» **Requirement**:
Can you continue the passage on scoring the BETA factor for CCF, picking up right after its final equation?

» **Selected passage**:
There are currently no CCF data to justify departing from the assumption that, as BETA decreases (i.e., improves), successive improvements become proportionately harder to achieve. Thus the relationship of the BETA factor to the RAW SCORE [(ΣA × C) + ΣB] is assumed to be exponential and this nonlinearity is reflected in the equation which translates the raw score into a BETA factor.

(g). Equipment type

The scoring has been developed separately for programmable and non-programmable equipment, in order to reflect the slightly different criteria which apply to each type of equipment.

(h). Calibration

The model has been calibrated against field data.
Scoring criteria were developed to cover each of the categories (i.e., separation, diversity, complexity, assessment, procedures, competence, environmental control, and environmental test). Questions have been assembled to reflect the likely features which defend against CCF. The scores were then adjusted to take account of the relative contributions to CCF in each area, as shown in the author's data. The score values have been weighted to calibrate the model against the data.
When addressing each question (in Appendix 3) a score less than the maximum of 100% may be entered. For example, in the first question, if the judgment is that only 50% of the cables are separated then 50% of the maximum scores (15 and 52) may be entered in each of the (A) and (B) columns (7.5 and 26).
The checklists are presented in two forms (listed in Appendix 3) because the questions applicable to programmable equipments will be slightly different to those necessary for non-programmable items (e.g., field devices and instrumentation).
The headings (expanded with scores in Appendix 3) are:
(1) Separation/Segregation
(2) Diversity
(3) Complexity/Design/Application/Maturity/Experience
(4) Assessment/Analysis and Feedback of Data
(5) Procedures/Human Interface
(6) Competence/Training/Safety Culture
(7) Environmental Control
(8) Environmental Testing
Assessment of the diagnostic interval factor (C)
In order to establish the (C) score, it is necessary to address the effect of diagnostic frequency. The diagnostic coverage, expressed as a percentage, is an estimate of the proportion of failures which would be detected by the proof test or auto test. This can be estimated by judgment or, more formally, by applying FMEA at the component level to decide whether each failure would be revealed by the diagnostics.
An exponential model is used to reflect the increasing difficulty in further reducing BETA as the score increases. This is reflected in the following equation which is developed in Smith D J, 2000, “Developments in the use of failure rate data”:

ß=0.3exp(3.4S/2624)

» **Exercise data**:
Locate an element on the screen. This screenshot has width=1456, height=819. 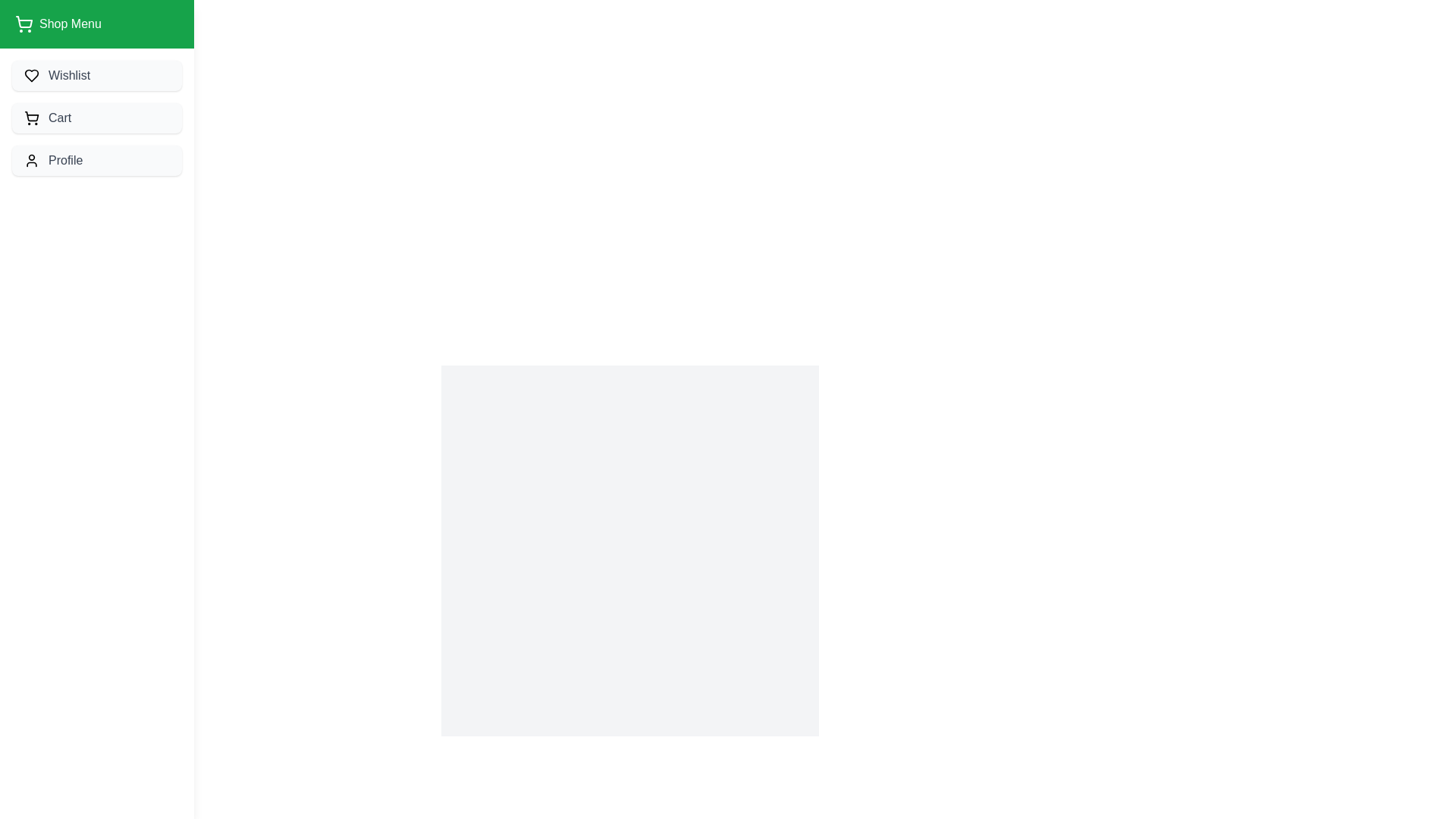
the navigation drawer item Wishlist is located at coordinates (96, 76).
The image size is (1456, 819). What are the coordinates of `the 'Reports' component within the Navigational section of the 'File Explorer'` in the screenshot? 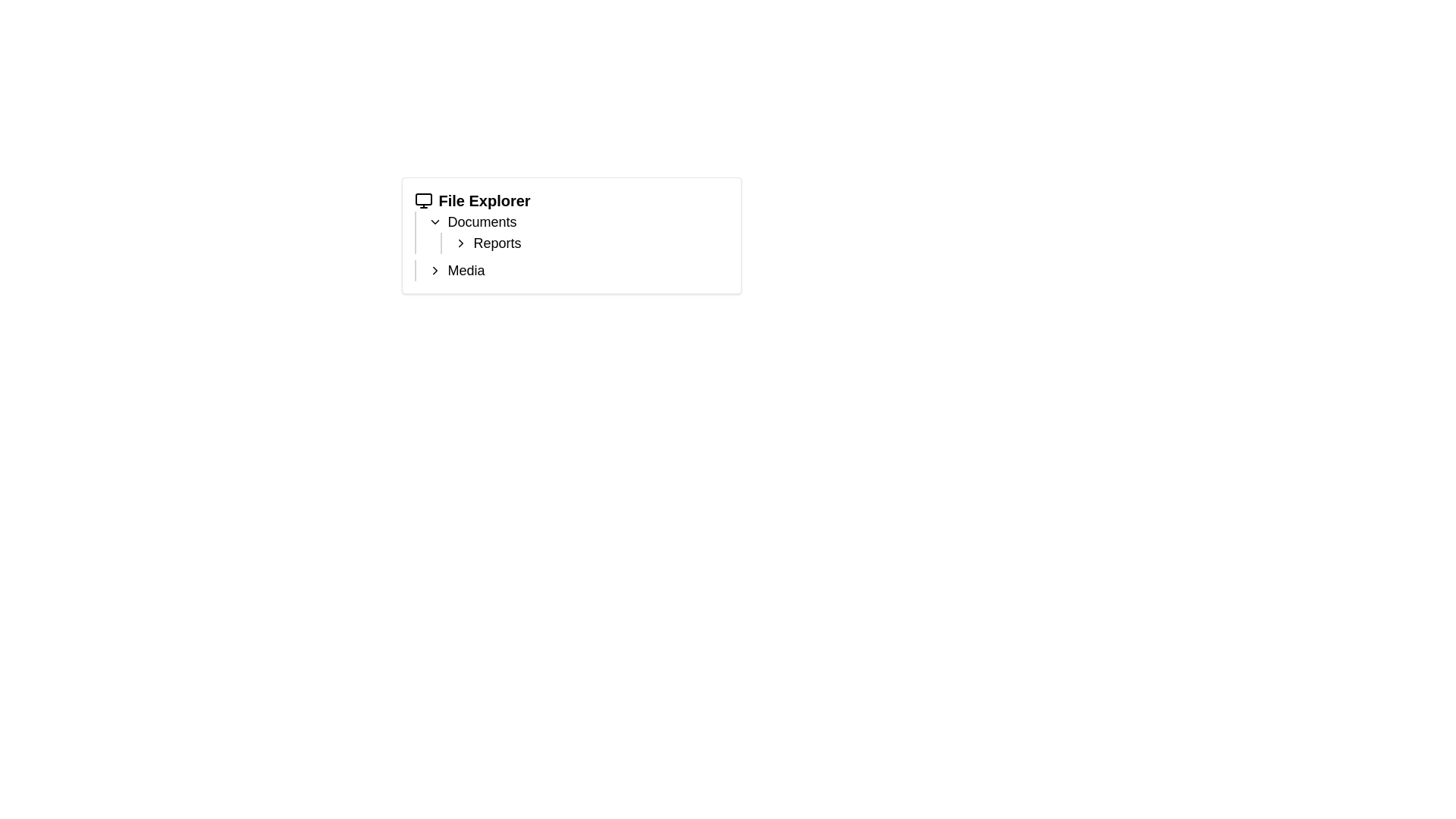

» **Answer for this exercise**:
image

However, the basic BETA model applies to simple “one out of two” redundancy. In other words, with a pair of redundant items the “top event” is the failure of both items. However, as the number of voted systems increases (in other words N > 2) the proportion of common cause failures varies and the value of β needs to be modified. The reason for this can be understood by thinking about two extreme cases:
1 out of 6
In this case only one out of the six items is required to work and up to five failures can be tolerated. Thus, in the event of a common cause failure, five more failures need to be provoked by the common cause. This is less likely than the “one out of two” case and β will be smaller (see tables below).
5 out of 6.
In this case five out of the six items are required to work and only one failure can be tolerated. Thus, in the event of a common cause failure, there are five items to which the common cause failures could apply. This is more likely than the “one out of two” case and β will be greater (see tables below).
This is an area of much debate. There is no empirical data and the models are a matter of conjecture based on opinions of various contributors. There is not a great deal of consistency between the various suggestions. It is thus a highly controversial and uncertain area. The original suggestions were from a SINTEF paper (in 2006) which were the MooN factors originally used in the Technis BETAPLUS package version 3.0. The SINTEF paper was revised (in 2010) and again in 2013. The IEC 61508 (2010) guidance is similar but not identical (Table 5.10). The SINTEF(2013) values are shown in Table 5.11. The BETAPLUS (now Version 4.0) compromise is shown in Appendix 3.

Table 5.10

BETA(MooN) factor IEC 61508.

M = 1M = 2M = 3M = 4
N = 21
N = 30.51.5
N = 40.30.61.75
N = 50.20.40.82

image

Table 5.11

BETA(MooN) factor SINTEF(2013).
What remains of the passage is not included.